### Exercise details
Swap "Identify" for "Find" in the lines between the one holding "The image size" and the one holding "(989, 630).", inclusive, leaving everything else unchanged. Reproduce only those lines, and omit the pictures.

### Data for processing
========================================================================

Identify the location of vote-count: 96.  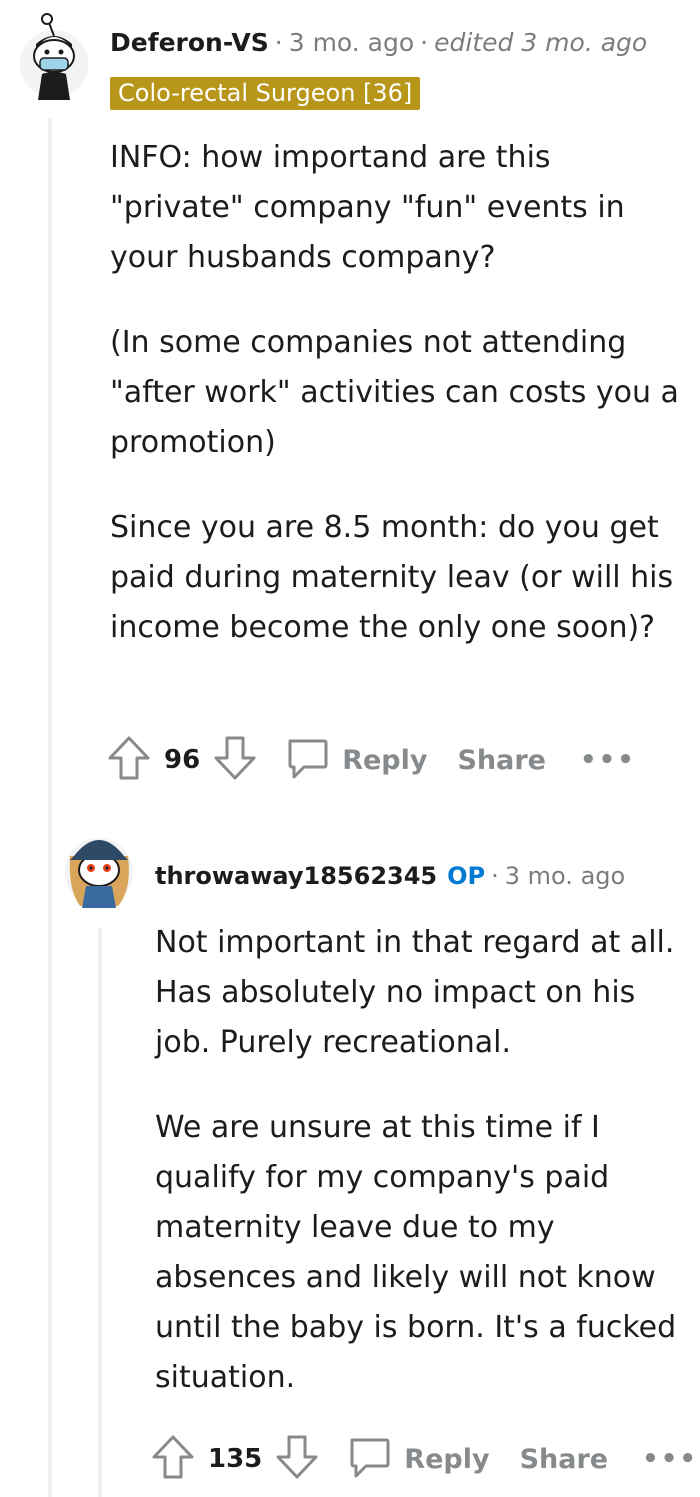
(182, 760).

========================================================================

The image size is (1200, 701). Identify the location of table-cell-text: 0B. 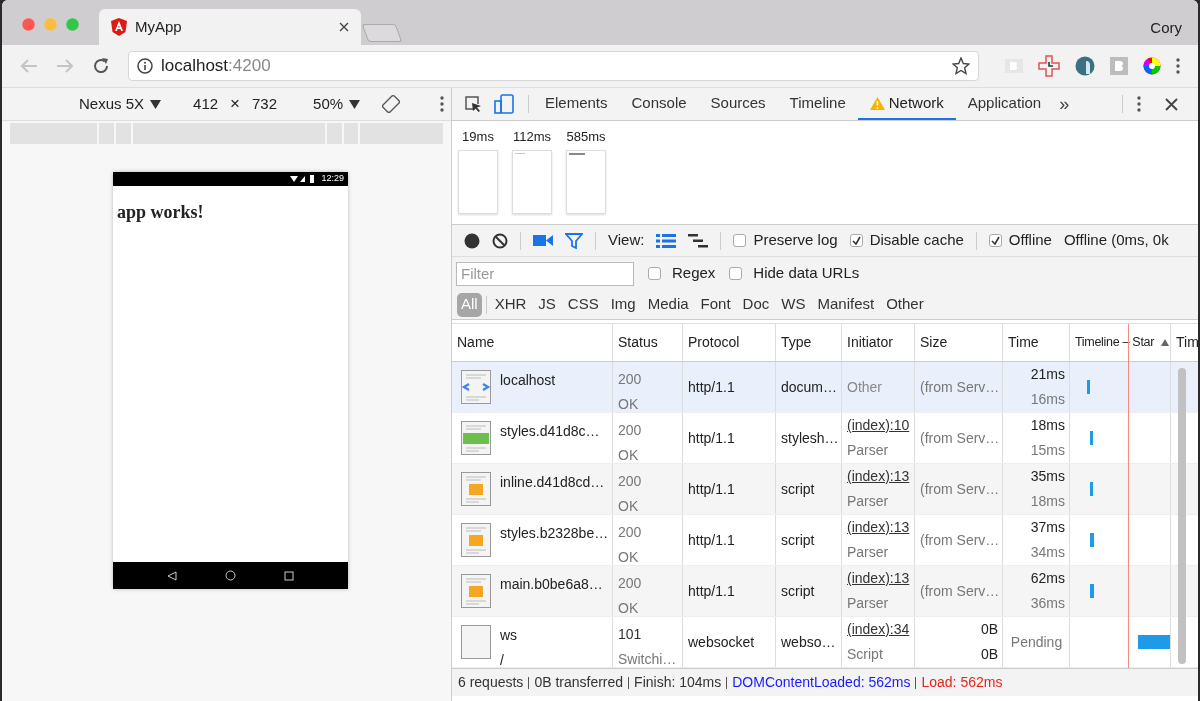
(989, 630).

========================================================================

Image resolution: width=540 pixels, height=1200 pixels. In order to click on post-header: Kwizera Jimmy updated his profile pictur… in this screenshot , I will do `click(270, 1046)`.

========================================================================

### Answer
The image size is (1200, 701). Find the location of table-cell-text: 0B. 
(989, 630).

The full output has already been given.